▸ **Selected extract**:
There's still room for interpretation, if you like. They way I read the character, she simply accepted the premise of the game: she had to either play to win or die, and had no hope of finding a "third option". So, she treated it like some of the other high-stakes games she'd played in the past.
And she was committed to playing the part to the end. And as an aside, that's precisely what makes her execution so tragic: what could have been more fitting for the character she presented than a medieval witch burning? But nope! She just gets the most banal of deaths of being run over by a truck.
Hehe, I love that line. :D
It's nice to see someone more positive about the character. It's frustrating to see so many people who were turned off by his sense of humor be so... mean about disliking him. And then they take the comic book animations too literally and decide Hifumi was being super malevolent.
Hehe, the hints were there earlier. E.g. she reacted poorly to the idea people might not cheered up by swimming, but that was something she could just dismiss, so it didn't come out very strongly.
One of the things I really like about the writing is that pretty much every character has likable and unlikable qualities and it's sort of interesting to see people react differently to them. A lot of people find her affable enough that this side of Hina is no big deal. I'm in the camp that would really not like to be around her in a situation she might react negatively to.

▸ **Data provided**:
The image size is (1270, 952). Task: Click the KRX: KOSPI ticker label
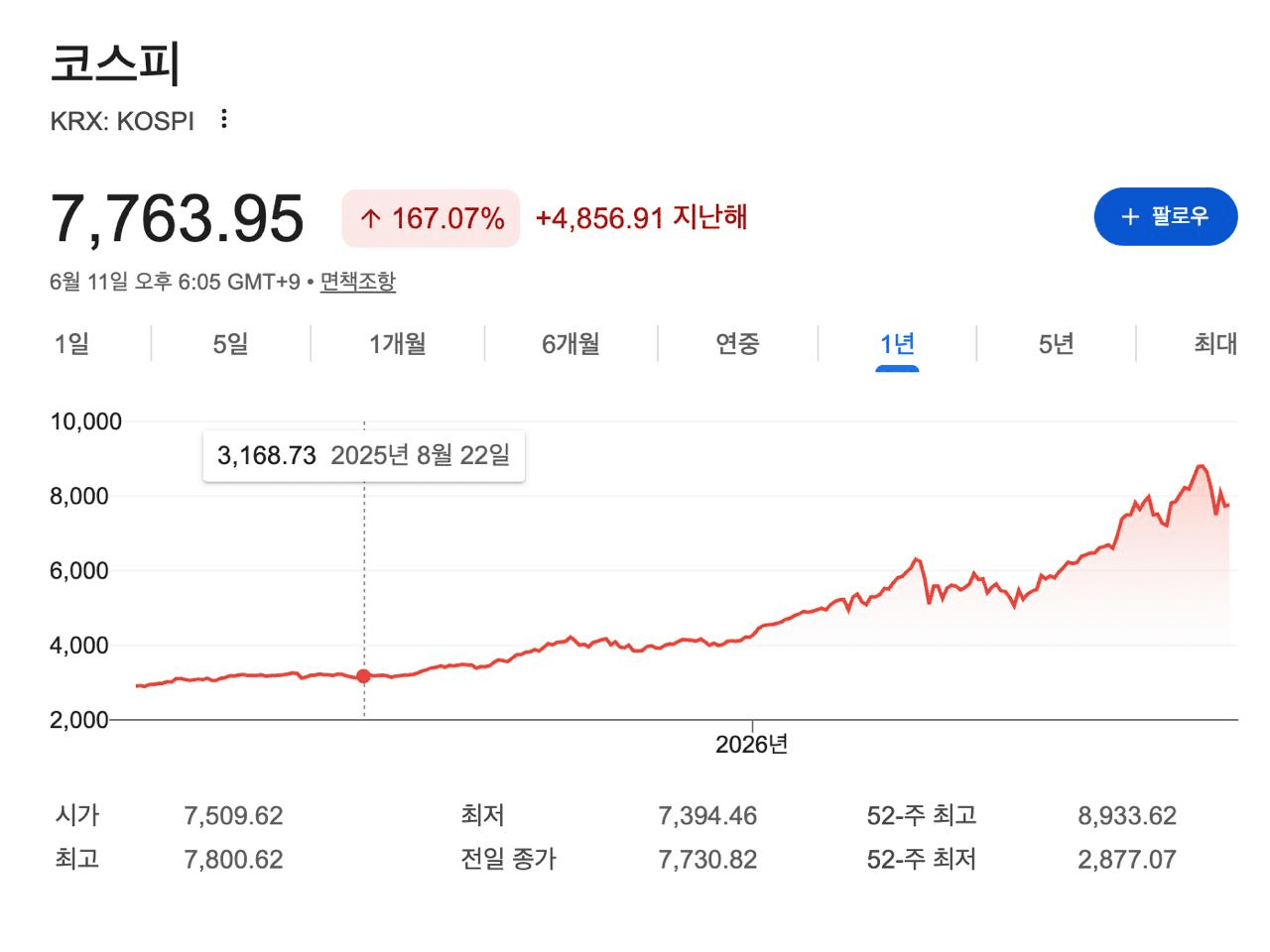(x=122, y=121)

▸ **Problems and tasks**:
**a.** In the character discussion, why does the commenter consider her execution tragic? Answer in one to three sentences.
**b.** According to the character discussion, what do the people who dislike Hifumi do? List every point the commenter makes about them.
**c.** Pick up the character discussion after its final sentence.

▸ **Responses by task**:
**a.** She was committed to playing her part to the end, so a medieval witch burning would have been the perfect ending for the character she presented. Instead, she gets the most banal of deaths: being run over by a truck.

**b.**
- They were turned off by his sense of humor.
- They are mean about disliking him.
- They take the comic book animations too literally.
- They decide Hifumi was being super malevolent.

**c.**
I think you're misreading Hina's intentions there, but I think it will be made more clear in not too long. I'll put it in spoilers in case you want to wait: she's shipping Makoto with Kyoko.
Well, the Ace Attorney games managed to use that same theme without the characters ever having to be idiotic. Not saying it's easy, but it certainly is possible. Thanks for translating Danganronpa for me! I actually looked the game up on Wikipedia shortly after starting the game just to see what Danganronpa means, and oddly, it gives a translation for the subtitle of the Japanese release but leaves "Danganronpa" untranslated.
I enjoyed reading that interpretation. I think I'll stick it in my head canon. But the core reason why I'm disappointed in Celeste is that unlike Sakaya and Mondo (and plausibly Leon and Hifumi), she doesn't have any remorse over what she did. Even at the end, her sole regret seemed to be that she didn't get away with it. It doesn't stop me from sympathizing with her, but I had hoped that deep down she had enough humanity to feel revulsion at the act of murder.
To be honest, I haven't been able to really follow any of the executions. Between the murky lighting, heavily stylized rendering, and quick cuts... Well, if I hadn't been told so in advance, I wouldn't have even realized the characters are supposed to be dead at the end.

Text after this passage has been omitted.